(Exercise goal) List each of the lines below that contains the word "section".
[START]
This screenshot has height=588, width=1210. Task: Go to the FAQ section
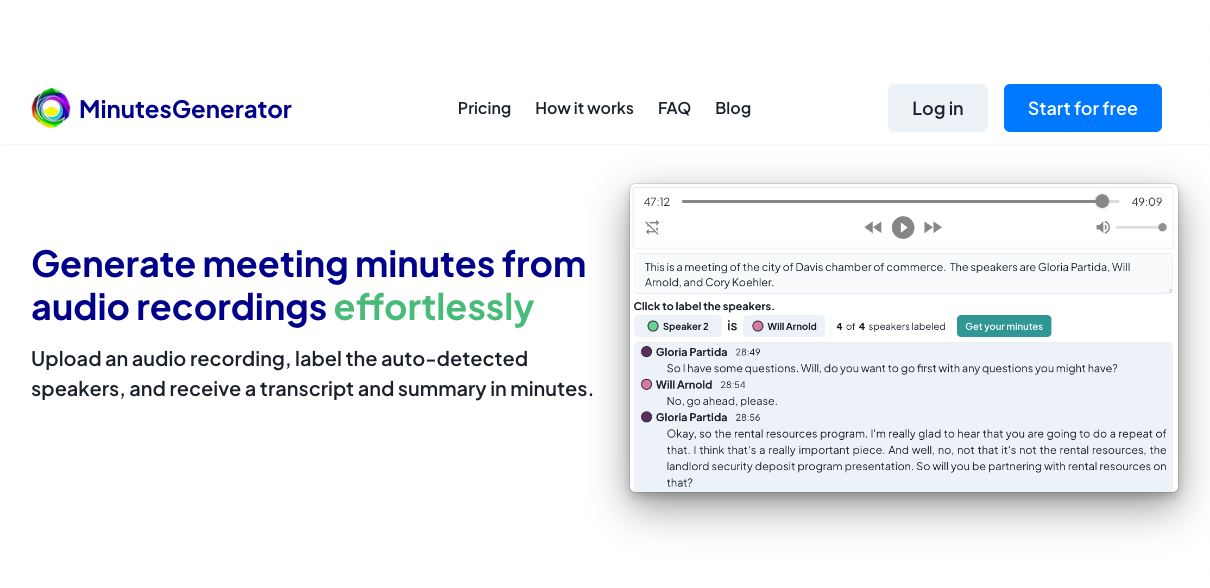(674, 108)
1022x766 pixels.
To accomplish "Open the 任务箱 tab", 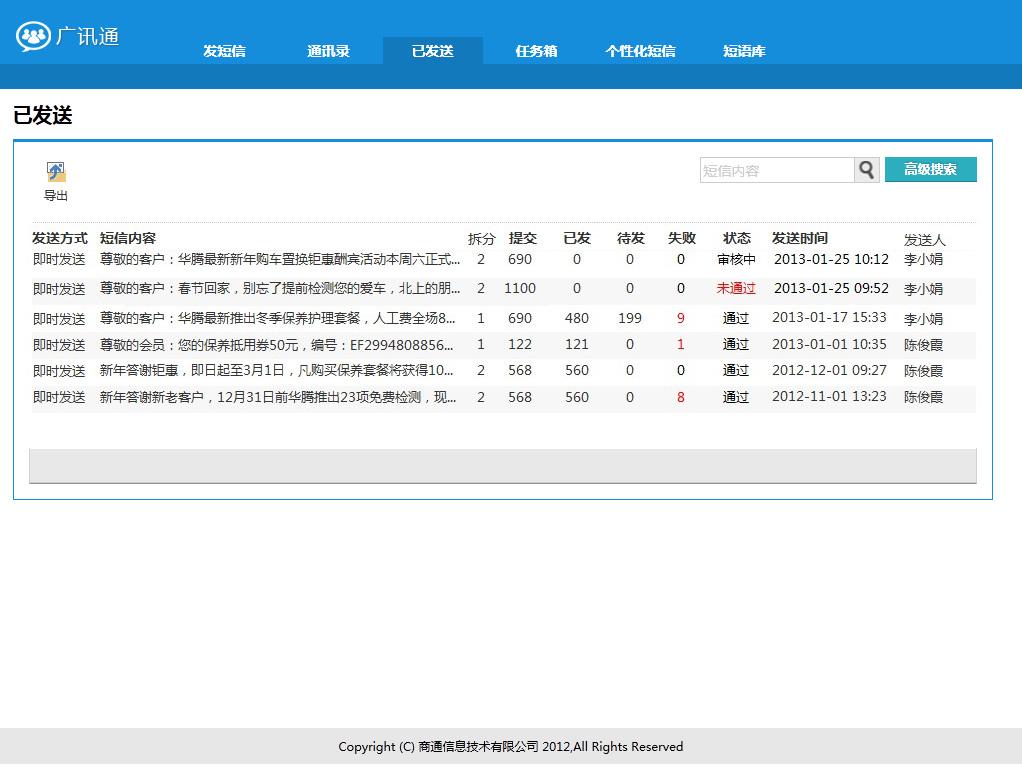I will 535,50.
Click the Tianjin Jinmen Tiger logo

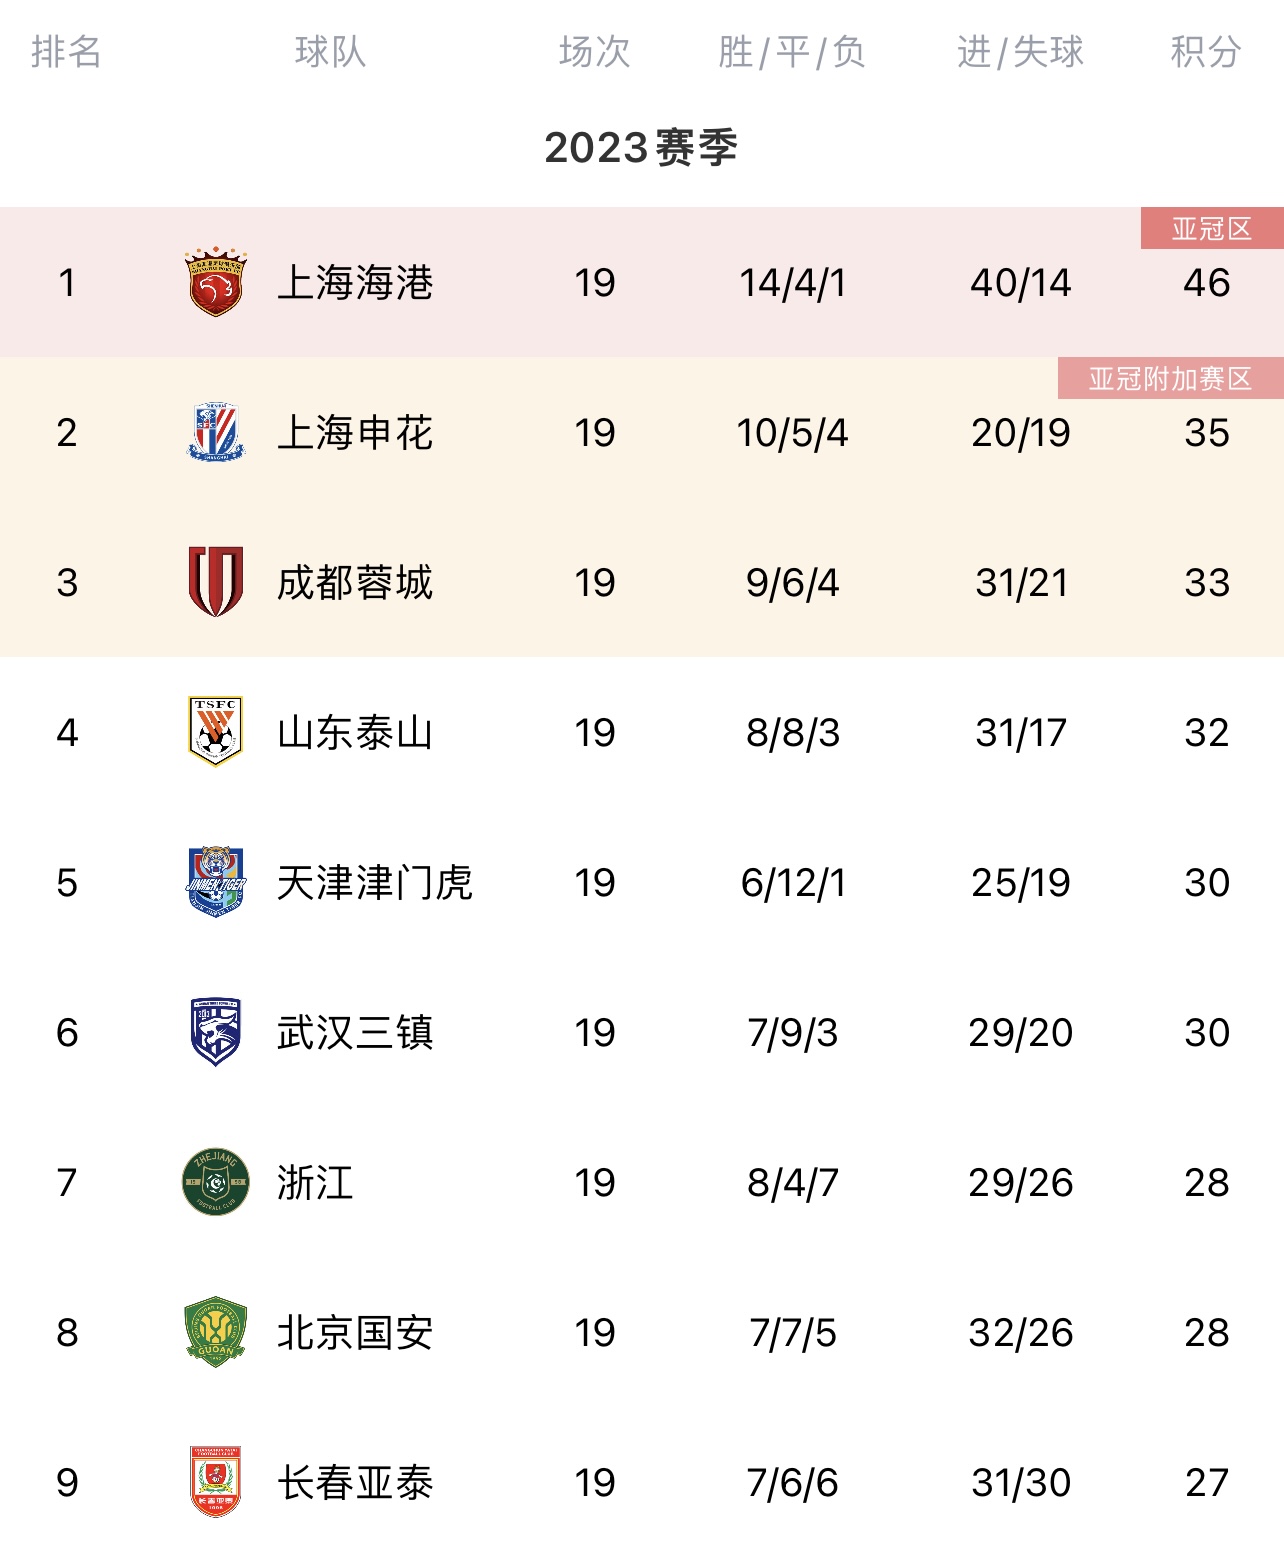216,881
[END]
(The response)
This screenshot has height=588, width=1210. Task: Go to the FAQ section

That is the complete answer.